Me perco em pensamentos. No sangue do acidente, nas fumaças. Me sinto afetado. Uma linha de raciocínio se liga a outra, e tudo leva a uma memória, e por mais que eu tente, não consigo sair dela. A do dia da morte dos meus pais. Tanto sangue... tanto sangue...
— Ian? Ian! — sinto a mão da Luise segurar meu ombro e balançar.
— Hum? — volto a realidade e olho para ela.
— Do nada você ficou parado e com um olhar vazio. — ela soa preocupada.
— Não foi nada demais. — suspiro e me ajeito na cadeira — Eu só... não sei, dormi acordado eu acho.
— Então tá.
— Então...? — olho novamente para as telas.

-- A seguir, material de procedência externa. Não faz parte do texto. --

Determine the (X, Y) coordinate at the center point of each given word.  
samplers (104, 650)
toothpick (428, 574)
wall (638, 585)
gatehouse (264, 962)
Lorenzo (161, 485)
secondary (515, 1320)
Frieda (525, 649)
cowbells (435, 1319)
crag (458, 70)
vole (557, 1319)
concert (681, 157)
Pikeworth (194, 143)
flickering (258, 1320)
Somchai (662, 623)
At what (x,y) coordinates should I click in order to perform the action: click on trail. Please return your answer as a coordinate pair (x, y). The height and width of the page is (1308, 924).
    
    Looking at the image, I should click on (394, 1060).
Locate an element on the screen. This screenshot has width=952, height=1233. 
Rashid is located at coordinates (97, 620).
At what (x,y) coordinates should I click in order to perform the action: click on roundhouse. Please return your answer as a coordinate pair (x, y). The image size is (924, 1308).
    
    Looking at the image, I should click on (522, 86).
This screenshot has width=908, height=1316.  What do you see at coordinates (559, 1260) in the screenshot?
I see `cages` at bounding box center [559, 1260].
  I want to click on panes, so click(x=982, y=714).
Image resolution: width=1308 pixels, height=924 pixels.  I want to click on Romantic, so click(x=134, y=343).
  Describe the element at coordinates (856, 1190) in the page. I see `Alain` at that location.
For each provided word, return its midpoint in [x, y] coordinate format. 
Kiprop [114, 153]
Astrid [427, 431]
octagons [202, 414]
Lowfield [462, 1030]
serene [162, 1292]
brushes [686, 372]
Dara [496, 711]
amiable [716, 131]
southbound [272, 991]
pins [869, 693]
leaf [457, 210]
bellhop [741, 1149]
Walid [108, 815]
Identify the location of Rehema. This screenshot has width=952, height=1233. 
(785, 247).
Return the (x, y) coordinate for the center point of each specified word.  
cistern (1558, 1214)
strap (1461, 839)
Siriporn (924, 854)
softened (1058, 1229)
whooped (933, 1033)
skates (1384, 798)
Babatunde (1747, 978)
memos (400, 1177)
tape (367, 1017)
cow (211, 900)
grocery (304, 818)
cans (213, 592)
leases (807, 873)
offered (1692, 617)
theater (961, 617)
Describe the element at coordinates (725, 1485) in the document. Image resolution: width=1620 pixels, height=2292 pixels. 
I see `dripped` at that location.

Percebo uma agitação muito diferente no canto e me aproximo para ver melhor. Mas por um segundo há um chuvisco na imagem e não vejo mais a agitação.
— Volta um pouquinho? — Luise também se aproximou.
Sinto o perfume dela e sem querer "querendo" acabo exalando. Limpo a garganta e volto o vídeo.
— Pode dar um zoom?
Aproximo a imagem e nos concentramos para conseguir ver. E lá está, antes da imagem ficar com chuvisco, podemos ver a silhueta de alguém e três outras silhuetas chegando perto. E pelo jeito que elas saem, na direção oposta às ambulâncias, tenho certeza de que se trata do sequestrador.
— Pegamos ele.
— Sim... — me ajeito na cadeira para evitar de me aproximar mais — A imagem não é tão boa, mas é o suficiente para obter dados.
— Então vamos começar. — ela soa determinada.
— Vamos. — pego meu laptop e então começamos as análises.Após um longo tempo analisando, temos mais ou menos ideia de como esse cara é e por onde ele pode ter ido.
— Tem como rastrear ele, né? — Luise pergunta.
— Vamos tentar.
Tentamos seguir eles pelas imagens e descobrimos o carro no qual eles entraram, e para onde foram. E após perder e achar eles nas imagens, vimos o carro sumir do nada em um beco fechado. Penso em tentar uma procura agora, mas já é muito tarde e não sei se quero fazer a filha do meu chefe passar por algum perigo.
— Então, vamos pegar esse cara! — Luise fala em um tom grave e surge ao meu lado com uma metralhadora nas mãos.
— Que é isso??? Onde você pegou esse troço!!!
Corro até ela e tiro a arma de suas mãos. Coloco em um canto.
— Meu brinquedo! — ela faz biquinho e eu reviro os olhos.
— Aquilo não é brinquedo, Valkíria! — dou uma bronca.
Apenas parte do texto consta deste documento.